Chickadees for the Day
Pshht, pshht, pshht we call as we sit on the frozen ground so close to one another that we can feel the cold spray of our neighbor’s pshht. In the distance I had heard a few black capped chickadees and gathered the group to try our luck at calling them closer. It worked. We sit talking to the chickadees, looking at them eye-to-eye, our breath mixing with their breath like some whispered secret
It is a bone cold day in December, windy and gray, and I am surrounded by a tight little huddle of third graders. I look at their young faces, red cheeked and mouths opened. They are frozen, but not by the cold. Rather they are in the moment. We have lost track of who we are, forgotten ourselves in an instant. Even our icy breath seems stilled. We have become chickadees.
All around us perched and curious, are these small sturdy birds. Some are so close we can see their bright inquisitive eyes staring right at us and hear their wings beat as they sail past our heads. We have called them in–or perhaps they have called us in. The line between us is fuzzy, the boundary unclear.
We’ve tried before to join our voices with the animals around the school. Crows never respond, blue jays scatter and the cicadas just sing over us. But this never stops us. The language we speak, whether chickadee, blue jay, cicada, or even owl is really the language of hope. My third grade students are filled with hope. They still live in the world of Charlotte’s Web where a pig can talk, a spider can spell and a little girl named Fern can understand it all.

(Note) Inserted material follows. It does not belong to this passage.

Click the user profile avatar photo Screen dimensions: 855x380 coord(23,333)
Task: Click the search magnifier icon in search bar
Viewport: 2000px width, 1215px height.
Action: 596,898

It lasts maybe 5 minutes, our conversation with the chickadees. While it’s going on I’m in love with the world. It’s a place where chickadees huddle around children huddled around children. We are all right here. When the spell is broken and the chickadees fly off, my students are quiet as though they have forgotten how to speak our human language. One little girl breaks the silence when she whispers, “Let’s just be chickadees for the rest of our lives.”